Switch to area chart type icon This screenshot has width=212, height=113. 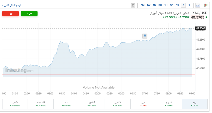coord(198,5)
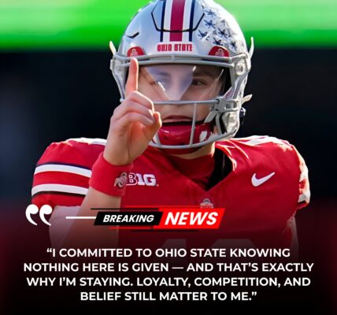Click the Ohio State logo beside BIG
Viewport: 337px width, 315px height.
click(120, 180)
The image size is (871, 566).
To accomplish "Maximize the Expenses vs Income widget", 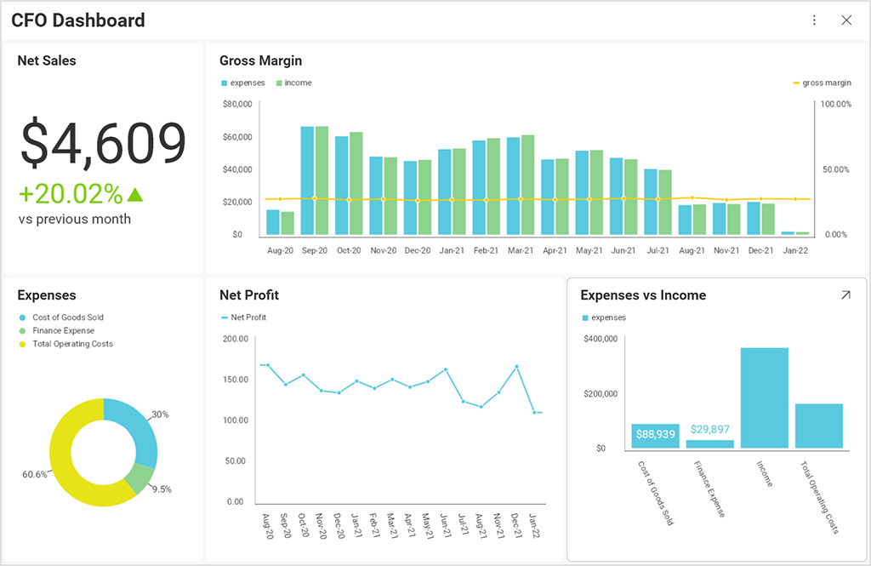I will [845, 295].
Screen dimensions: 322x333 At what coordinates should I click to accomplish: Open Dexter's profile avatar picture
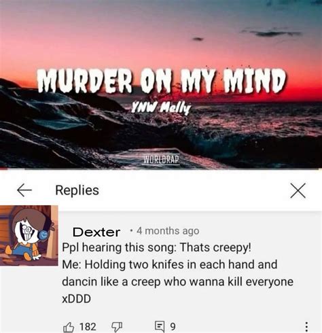[29, 235]
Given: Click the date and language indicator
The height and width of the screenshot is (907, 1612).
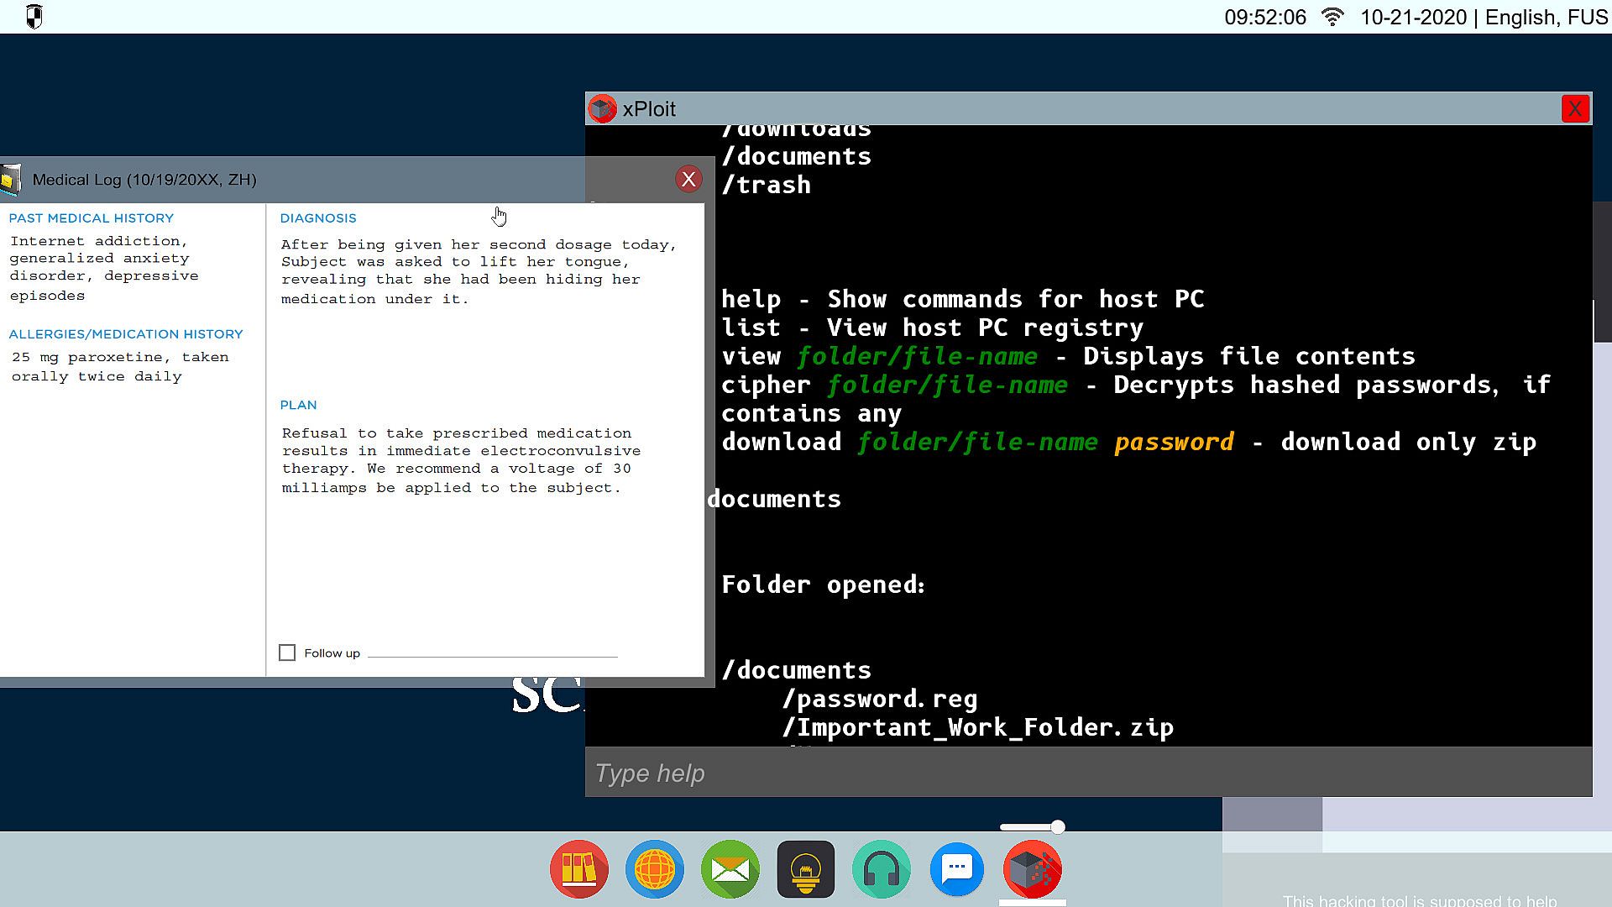Looking at the screenshot, I should click(1484, 17).
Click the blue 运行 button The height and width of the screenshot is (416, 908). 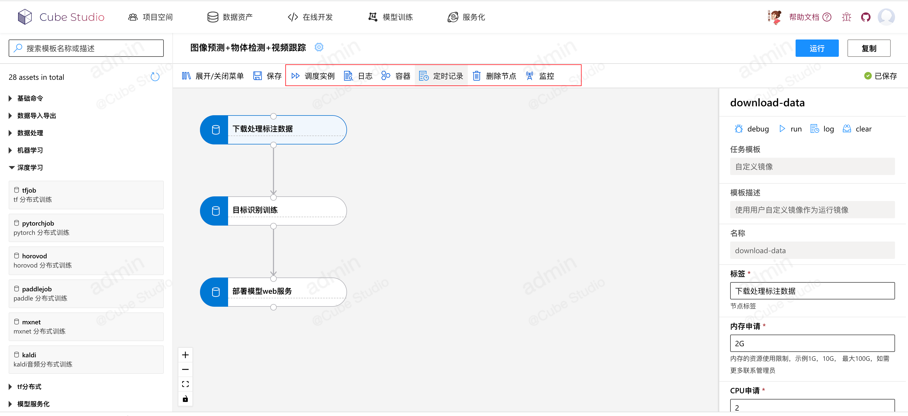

* [WRITTEN EXERCISE]
Copy the data from the line with "Screen dimensions: 322x333" up to and including the final line of the data, leaving the pictures out.

* [SOLVED EXERCISE]
Screen dimensions: 322x333 At what coordinates should I click to accomplish: Open Dexter's profile avatar picture
[29, 235]
Given: Click the date and language indicator
The height and width of the screenshot is (907, 1612).
Looking at the screenshot, I should click(1484, 17).
Click the blue 运行 button The height and width of the screenshot is (416, 908). 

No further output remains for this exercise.